Safer Internet Day is on 11 February this year. The theme is: 'Too good to be true? Protecting yourself and others from scams online'. Technology has made huge strides this year, especially in the field of artificial intelligence, but threats have come thick and fast.
AI dominated the national press at the end of January 2025. Headlines such as 'Chinese AI threat triggers $1 trillion market crash' followed an announcement that a Chinese company was offering DeepSeek at a fraction of the cost of its rivals.

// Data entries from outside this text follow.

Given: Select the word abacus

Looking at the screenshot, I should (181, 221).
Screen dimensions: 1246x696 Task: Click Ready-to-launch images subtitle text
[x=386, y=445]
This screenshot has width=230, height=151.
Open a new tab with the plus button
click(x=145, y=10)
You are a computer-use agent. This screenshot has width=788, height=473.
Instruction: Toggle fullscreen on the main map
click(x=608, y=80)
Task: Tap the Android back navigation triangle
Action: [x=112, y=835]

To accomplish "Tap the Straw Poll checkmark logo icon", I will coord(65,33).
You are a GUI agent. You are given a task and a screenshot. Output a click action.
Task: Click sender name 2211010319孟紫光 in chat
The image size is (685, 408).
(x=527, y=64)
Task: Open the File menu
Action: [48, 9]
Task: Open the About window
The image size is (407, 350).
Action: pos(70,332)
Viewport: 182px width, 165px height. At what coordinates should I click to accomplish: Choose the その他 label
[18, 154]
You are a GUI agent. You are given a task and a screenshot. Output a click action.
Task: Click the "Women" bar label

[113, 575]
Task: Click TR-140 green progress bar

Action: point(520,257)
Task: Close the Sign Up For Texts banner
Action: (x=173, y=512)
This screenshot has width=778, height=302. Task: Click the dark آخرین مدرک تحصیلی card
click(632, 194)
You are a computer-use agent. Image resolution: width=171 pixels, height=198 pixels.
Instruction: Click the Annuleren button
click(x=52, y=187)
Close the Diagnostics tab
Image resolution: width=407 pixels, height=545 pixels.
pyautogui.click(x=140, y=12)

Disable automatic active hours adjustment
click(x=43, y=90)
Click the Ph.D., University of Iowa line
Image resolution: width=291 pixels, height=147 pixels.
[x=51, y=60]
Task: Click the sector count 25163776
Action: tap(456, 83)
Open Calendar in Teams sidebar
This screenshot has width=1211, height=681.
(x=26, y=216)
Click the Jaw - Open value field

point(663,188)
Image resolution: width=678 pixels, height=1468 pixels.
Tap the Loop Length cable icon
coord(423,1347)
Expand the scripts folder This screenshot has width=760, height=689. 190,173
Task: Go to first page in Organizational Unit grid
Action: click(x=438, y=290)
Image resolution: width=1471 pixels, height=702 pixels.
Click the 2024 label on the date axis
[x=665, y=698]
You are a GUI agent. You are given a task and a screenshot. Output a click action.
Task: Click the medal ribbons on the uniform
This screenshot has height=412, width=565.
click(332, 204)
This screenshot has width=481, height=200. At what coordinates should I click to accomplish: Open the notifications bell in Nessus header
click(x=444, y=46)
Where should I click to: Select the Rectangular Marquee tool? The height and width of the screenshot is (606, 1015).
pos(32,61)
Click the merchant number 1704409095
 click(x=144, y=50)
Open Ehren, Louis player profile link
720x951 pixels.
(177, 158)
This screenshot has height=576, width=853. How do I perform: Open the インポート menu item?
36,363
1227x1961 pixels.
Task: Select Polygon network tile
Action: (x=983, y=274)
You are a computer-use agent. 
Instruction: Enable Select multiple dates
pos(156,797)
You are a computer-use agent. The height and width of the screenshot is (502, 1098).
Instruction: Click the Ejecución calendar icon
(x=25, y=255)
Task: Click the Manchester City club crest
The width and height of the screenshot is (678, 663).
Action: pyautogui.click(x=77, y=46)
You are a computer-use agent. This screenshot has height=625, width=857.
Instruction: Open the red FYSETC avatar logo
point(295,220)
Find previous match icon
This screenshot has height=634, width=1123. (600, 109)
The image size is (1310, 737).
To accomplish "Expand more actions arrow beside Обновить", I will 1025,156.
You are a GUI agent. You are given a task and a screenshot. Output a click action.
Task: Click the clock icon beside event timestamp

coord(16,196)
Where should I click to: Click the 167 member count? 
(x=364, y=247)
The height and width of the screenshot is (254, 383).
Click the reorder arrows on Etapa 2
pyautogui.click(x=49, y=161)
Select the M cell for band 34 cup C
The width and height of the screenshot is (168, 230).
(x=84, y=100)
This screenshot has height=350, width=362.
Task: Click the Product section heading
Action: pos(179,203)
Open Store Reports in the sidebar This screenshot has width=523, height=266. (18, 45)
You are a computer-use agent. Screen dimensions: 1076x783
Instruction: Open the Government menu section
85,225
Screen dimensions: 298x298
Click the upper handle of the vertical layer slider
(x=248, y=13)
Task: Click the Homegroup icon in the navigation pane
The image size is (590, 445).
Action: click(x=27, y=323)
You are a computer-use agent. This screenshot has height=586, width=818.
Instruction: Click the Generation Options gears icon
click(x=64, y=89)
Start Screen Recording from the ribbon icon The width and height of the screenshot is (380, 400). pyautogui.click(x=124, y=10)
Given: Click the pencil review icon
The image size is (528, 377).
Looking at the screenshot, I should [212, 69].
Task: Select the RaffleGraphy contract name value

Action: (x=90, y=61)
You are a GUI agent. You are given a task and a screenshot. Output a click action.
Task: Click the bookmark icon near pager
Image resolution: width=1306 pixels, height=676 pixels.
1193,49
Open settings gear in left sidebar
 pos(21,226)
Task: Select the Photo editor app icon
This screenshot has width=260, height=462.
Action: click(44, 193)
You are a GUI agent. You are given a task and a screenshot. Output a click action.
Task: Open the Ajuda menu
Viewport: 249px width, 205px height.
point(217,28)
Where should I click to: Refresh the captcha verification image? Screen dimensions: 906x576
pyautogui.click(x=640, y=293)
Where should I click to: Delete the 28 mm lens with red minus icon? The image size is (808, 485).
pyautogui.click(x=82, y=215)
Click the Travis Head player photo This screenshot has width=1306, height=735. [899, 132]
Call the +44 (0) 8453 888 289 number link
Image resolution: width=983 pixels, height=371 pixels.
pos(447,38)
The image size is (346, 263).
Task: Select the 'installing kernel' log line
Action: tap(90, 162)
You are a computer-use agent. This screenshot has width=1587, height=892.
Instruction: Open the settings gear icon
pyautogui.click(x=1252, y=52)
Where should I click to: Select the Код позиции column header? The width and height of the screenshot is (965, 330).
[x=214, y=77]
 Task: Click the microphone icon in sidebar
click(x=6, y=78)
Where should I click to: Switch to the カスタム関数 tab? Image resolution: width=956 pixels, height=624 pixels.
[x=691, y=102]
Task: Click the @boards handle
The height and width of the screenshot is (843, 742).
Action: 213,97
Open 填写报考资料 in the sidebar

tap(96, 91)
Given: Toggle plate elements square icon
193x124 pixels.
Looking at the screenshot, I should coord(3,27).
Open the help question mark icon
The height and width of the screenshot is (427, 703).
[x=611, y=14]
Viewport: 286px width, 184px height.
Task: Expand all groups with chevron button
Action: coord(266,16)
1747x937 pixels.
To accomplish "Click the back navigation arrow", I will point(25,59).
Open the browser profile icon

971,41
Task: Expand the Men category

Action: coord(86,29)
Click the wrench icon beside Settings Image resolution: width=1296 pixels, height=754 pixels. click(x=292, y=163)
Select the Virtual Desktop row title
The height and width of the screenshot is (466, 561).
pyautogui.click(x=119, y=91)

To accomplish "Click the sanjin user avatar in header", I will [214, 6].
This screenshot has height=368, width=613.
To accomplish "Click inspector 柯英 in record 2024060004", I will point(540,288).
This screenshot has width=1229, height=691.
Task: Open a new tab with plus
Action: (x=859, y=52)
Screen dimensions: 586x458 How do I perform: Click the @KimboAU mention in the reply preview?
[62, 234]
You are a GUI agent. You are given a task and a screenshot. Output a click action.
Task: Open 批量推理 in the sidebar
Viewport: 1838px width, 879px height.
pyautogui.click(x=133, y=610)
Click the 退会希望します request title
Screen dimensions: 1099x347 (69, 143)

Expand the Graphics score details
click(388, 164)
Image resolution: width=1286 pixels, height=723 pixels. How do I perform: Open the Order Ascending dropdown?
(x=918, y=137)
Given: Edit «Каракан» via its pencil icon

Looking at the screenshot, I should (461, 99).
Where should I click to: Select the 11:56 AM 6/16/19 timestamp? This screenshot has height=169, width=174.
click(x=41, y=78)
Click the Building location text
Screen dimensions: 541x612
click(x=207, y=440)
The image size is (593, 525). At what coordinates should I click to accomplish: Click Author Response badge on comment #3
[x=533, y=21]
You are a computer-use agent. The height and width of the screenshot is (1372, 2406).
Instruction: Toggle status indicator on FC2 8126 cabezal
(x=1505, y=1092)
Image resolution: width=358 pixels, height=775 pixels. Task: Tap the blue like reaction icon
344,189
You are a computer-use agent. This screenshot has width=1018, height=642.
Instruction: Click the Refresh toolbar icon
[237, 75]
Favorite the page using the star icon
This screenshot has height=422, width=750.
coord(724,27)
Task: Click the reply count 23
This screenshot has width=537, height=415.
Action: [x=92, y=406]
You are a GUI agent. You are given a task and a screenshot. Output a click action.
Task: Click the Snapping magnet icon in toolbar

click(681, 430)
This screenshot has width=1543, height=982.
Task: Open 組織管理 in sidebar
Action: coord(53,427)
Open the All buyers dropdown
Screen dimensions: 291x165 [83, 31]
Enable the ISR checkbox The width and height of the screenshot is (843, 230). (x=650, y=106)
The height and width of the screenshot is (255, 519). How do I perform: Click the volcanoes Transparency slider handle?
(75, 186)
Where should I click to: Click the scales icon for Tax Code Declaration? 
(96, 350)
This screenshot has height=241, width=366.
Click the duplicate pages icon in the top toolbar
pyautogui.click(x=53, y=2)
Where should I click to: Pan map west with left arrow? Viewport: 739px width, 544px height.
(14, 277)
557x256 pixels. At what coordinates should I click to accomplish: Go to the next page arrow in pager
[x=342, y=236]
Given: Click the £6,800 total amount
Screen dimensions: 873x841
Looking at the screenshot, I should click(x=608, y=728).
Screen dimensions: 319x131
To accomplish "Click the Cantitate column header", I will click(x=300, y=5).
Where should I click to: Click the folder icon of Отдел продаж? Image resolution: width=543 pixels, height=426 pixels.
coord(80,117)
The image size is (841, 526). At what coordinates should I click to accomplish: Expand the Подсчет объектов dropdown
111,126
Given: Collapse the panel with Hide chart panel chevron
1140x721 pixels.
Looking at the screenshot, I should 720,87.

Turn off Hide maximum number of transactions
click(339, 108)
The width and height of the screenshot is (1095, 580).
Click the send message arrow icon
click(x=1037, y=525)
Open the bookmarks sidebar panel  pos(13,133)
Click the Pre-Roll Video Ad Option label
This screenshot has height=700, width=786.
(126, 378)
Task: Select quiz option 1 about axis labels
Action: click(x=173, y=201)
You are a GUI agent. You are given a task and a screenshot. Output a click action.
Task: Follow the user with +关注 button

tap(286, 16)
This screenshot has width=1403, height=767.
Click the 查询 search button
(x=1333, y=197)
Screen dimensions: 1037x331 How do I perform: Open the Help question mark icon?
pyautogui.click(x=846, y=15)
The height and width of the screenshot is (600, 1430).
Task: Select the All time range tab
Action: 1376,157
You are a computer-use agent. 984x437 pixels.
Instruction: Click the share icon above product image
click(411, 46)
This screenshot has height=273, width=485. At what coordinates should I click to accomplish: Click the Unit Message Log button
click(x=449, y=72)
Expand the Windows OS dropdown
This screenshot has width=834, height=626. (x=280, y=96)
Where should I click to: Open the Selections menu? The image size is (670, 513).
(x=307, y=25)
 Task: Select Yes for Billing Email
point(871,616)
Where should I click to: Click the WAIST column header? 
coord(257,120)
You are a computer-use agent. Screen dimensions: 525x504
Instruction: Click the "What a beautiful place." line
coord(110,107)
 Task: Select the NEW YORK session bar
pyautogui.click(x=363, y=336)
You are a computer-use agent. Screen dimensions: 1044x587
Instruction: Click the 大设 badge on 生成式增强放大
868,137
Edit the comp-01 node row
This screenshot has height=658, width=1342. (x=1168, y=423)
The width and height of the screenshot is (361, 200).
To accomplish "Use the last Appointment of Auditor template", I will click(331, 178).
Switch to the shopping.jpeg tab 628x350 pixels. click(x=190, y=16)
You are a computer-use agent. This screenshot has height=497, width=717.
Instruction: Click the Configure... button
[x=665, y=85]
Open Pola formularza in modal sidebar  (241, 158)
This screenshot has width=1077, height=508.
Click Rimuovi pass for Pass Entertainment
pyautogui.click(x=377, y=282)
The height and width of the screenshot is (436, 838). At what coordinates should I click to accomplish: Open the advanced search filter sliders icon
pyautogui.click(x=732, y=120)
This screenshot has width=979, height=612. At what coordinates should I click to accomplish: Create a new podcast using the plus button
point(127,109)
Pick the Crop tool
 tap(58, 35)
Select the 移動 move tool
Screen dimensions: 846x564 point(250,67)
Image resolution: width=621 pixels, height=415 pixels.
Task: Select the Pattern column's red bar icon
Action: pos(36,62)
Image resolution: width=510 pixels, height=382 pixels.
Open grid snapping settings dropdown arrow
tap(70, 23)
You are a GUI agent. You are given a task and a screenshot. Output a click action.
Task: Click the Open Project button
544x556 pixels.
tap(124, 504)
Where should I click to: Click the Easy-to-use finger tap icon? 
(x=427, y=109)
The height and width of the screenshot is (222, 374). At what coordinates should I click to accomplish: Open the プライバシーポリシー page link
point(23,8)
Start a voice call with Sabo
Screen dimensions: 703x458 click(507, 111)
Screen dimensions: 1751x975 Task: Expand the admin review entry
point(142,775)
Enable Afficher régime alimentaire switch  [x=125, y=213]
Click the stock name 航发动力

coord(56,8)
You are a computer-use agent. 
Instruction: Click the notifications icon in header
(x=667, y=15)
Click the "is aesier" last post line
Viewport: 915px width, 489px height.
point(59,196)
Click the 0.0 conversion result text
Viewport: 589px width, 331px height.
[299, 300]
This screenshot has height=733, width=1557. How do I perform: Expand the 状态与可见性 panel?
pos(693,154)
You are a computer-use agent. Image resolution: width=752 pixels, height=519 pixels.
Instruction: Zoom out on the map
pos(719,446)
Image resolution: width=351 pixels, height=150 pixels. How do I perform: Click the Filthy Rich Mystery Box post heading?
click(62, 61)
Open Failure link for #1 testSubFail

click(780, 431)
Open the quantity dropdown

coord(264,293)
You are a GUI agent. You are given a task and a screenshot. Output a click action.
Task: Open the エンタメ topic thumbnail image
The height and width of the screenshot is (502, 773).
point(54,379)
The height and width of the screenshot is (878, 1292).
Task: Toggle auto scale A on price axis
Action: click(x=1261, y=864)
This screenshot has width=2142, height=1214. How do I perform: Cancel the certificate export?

This news coincided with coverage of Holocaust Memorial Day on 27 January. The number of survivors grows smaller each year and Jewish organisations are determined to preserve their voices for posterity. In the past, this would have involved diaries, museum exhibitions, video clips and perhaps a hologram. Instead, it became an AI story.
A dark side of AI
Survivor Stories is funded by the USC Shoah Foundation. Researchers filmed interviews with 10 survivors, transcribed their testimonies and trained AI to match the answers to visitors’ questions. 'It’s a remarkable opportunity to talk to survivors forever and ever,' said Bruce Ratner, the museum’s chairman. 'Most survivors are in their 90s, and that’s why this is particularly important to do.'
This is a commendable project with authentic materials and memories. However, as with all technology, there is a darker side. That same technology can be misused to feed right-wing propaganda, to develop 'false memories' and distort history.